Honorable mention photographers in the Emerging Artist category are Aïcha Fall, Jiggen Jiggen; Mandana Mahdavi, ÂME; and Dominic Whisson, Epicinium.

Photo Taken $1,000 Emerging Scholarship

This scholarship is given to an individual to create or continue a project focused on telling an existing story through a documentary or photojournalism approach. The winner is Radu Diaconu for R_EU_nification.

Lucie Foundation 2022 Scholarship Winners-Radu-Diaconu,-R_EU_nification
© Radu Diaconu, R_EU_nification

2020–2023 Cyprus is still reeling from the effects of the 1974 Greek-led coup and the subsequent Turkish invasion that divided the island into two communities, Greek and Turkish-Cypriots. Now, it must deal with an influx of refugees that threatens to change the island’s demographics. With a population of around 850,000, Cyprus holds the largest share of asylum-seekers per capita—3.5%—in Europe. The influx of Syrians fleeing the war, the largest group of refugees, is slowly giving way to a host of asylum seekers from Africa.
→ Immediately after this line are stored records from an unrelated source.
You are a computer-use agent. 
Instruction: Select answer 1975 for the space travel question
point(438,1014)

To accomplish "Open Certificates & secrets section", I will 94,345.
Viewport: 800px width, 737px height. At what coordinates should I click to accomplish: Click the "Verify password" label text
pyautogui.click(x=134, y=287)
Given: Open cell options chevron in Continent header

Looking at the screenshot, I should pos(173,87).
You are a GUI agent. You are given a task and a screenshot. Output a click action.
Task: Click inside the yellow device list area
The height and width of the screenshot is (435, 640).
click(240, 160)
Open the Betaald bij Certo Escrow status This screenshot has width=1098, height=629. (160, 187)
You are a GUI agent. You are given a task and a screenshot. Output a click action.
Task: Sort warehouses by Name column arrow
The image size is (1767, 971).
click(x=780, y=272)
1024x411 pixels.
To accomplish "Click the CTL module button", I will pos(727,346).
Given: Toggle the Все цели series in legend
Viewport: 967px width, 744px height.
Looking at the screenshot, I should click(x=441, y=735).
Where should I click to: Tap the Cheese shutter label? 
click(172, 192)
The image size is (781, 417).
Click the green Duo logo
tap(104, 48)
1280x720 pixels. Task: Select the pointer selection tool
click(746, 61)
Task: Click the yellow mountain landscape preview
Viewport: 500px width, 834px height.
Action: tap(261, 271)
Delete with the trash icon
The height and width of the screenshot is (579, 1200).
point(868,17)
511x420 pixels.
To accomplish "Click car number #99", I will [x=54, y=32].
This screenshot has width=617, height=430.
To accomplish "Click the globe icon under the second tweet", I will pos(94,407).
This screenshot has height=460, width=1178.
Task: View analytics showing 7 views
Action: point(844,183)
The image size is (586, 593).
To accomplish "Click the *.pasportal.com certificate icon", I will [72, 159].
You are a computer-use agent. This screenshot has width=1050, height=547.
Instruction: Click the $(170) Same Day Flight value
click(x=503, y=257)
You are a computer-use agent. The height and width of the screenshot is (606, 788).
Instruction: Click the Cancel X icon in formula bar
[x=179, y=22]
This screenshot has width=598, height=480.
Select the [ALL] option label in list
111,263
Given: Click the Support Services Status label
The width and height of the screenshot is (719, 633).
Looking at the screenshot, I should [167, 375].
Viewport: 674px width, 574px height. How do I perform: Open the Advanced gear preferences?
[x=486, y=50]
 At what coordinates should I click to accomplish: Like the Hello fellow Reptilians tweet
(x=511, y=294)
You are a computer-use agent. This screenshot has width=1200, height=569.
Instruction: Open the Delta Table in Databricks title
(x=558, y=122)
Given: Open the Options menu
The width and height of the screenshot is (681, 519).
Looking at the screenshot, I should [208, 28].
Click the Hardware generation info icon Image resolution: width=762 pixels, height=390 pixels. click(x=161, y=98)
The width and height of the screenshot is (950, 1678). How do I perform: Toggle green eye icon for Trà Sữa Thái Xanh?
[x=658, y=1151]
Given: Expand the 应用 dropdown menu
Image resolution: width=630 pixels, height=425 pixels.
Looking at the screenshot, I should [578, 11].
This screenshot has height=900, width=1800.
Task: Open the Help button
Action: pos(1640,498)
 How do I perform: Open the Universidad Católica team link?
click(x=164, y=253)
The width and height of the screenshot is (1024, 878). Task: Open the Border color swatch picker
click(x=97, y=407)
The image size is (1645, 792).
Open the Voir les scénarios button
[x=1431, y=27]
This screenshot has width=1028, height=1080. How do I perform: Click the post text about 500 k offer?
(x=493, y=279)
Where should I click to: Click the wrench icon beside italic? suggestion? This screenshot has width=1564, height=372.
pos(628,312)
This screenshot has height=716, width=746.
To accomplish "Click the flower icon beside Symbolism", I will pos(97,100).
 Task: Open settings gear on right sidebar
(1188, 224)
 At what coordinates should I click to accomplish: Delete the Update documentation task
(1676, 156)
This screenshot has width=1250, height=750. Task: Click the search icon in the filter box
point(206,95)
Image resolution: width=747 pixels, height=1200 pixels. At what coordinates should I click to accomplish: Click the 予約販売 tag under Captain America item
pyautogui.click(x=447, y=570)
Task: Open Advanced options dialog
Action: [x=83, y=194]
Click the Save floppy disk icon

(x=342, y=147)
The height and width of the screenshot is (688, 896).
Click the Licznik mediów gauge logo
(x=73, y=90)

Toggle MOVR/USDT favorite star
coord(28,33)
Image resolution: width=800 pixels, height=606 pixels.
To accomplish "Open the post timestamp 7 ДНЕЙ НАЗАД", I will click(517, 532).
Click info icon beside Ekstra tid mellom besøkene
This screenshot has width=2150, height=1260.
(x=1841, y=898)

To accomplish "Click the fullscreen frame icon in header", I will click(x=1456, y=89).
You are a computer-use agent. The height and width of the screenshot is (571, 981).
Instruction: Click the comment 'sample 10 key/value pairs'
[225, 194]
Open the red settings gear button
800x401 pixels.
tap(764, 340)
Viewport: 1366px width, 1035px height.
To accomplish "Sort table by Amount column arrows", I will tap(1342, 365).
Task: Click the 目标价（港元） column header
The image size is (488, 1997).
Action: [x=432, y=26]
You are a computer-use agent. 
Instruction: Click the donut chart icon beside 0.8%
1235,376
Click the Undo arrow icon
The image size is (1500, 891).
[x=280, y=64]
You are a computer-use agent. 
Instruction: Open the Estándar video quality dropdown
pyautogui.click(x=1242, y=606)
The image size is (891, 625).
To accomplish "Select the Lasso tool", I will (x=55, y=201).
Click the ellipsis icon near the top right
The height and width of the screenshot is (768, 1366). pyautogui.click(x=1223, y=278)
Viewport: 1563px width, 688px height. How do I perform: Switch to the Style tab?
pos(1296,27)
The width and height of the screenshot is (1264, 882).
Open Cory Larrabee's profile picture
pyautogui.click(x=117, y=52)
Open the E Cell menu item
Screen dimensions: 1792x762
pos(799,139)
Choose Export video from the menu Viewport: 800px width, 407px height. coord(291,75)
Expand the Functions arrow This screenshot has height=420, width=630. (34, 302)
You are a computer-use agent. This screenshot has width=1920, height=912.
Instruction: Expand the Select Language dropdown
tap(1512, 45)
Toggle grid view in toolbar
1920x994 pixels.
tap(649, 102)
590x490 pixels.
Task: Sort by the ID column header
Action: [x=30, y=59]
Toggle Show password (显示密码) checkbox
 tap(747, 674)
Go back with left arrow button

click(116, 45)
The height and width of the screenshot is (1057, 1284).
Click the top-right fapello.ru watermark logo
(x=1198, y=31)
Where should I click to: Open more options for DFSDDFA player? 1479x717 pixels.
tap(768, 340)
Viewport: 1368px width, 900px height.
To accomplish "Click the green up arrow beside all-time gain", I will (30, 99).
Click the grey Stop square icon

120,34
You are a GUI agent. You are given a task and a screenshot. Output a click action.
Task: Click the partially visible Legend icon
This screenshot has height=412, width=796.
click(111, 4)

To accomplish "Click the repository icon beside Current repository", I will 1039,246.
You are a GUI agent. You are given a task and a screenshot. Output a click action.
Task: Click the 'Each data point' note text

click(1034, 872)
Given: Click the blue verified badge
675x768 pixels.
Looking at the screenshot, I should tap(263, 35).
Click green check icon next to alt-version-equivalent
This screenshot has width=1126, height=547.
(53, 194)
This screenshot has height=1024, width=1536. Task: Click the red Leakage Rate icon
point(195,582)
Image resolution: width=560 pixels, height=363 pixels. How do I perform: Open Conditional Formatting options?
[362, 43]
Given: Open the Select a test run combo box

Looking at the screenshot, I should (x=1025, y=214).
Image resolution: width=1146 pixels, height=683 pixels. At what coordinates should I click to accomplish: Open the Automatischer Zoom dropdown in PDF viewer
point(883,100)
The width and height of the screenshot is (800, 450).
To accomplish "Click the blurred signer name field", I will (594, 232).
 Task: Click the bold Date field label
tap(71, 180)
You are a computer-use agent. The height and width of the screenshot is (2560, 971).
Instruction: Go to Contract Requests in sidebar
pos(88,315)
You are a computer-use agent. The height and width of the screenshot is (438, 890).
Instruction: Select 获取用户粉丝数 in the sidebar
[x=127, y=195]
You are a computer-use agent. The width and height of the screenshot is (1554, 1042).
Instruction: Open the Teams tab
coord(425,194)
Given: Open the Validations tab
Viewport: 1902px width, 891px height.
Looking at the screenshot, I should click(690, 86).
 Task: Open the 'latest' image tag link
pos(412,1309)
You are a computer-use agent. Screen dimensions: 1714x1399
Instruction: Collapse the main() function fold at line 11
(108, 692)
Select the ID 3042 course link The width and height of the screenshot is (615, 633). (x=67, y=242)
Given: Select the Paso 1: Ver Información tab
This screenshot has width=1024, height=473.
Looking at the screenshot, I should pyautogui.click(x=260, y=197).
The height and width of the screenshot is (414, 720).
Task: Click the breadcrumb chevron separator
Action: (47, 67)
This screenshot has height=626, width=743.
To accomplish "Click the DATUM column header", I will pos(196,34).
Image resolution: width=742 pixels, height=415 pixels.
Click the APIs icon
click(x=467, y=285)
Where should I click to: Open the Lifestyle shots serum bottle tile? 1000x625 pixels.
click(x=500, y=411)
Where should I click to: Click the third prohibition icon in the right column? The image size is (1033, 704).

The new arrivals, along with a broken system, threaten to upend the fragile peace that has held since 1974. As one side tries to derail the other by sending them across the border, migrants suffer while waiting in limbo, victims of racism, extortion by landlords and employers, according to Diaconu.

The honorable mention photographers in this category comprise Rebecca Conway, Aftermath, Nepal; Aaron Hammond Duncan, Habeas Corpus; and Hailey Sadler, Missing Home.

Photo Made $1,000 Emerging Scholarship

The foundation grants this scholarship to an individual to create or continue a project focused on creating a story through a conceptual fine art approach. Beihua Guo took home the top prize for Water Is Thicker Than Blood.

Beihua-Guo,-Water-Is-Thicker-Than-Blood
© Beihua Guo, Water Is Thicker Than Blood

“In Water Is Thicker Than Blood (2021-present), my photographs and archive-based art attempt to illuminate the ignored and forgotten history of the Los Angeles Aqueduct. It is a story of greed, violence, oppression and disastrous environmental consequences,” said Guo.

“By the mid-1920s, Owens Lake was drained by Los Angeles and toxic dust storms swept across the dry lakebed. The Owens Valley was financially and ecologically destroyed, farms and ranches abandoned. Furious Owens Valley residents repeatedly dynamited the Aqueduct. In 1928, the St. Francis dam disaster killed more than 400 people. Even today, Owens Valley residents deal with the environmental consequences of the aqueduct.

“In addition to my analog photographs and archive-based art,” added Guo, “I also used a projector to cast newspaper headlines, texts, historical photos and maps onto the surfaces of ruins, monuments, landscapes and engineering features along the 338-mile Los Angeles Aqueduct.”

The honorable mention photographers in the Photo Made are Diana Cheren Nygren, Life on Mars; Bethany Hucks, How to deal with the idea of going to hell; and Owen McCarter, The Three Eyed Fish.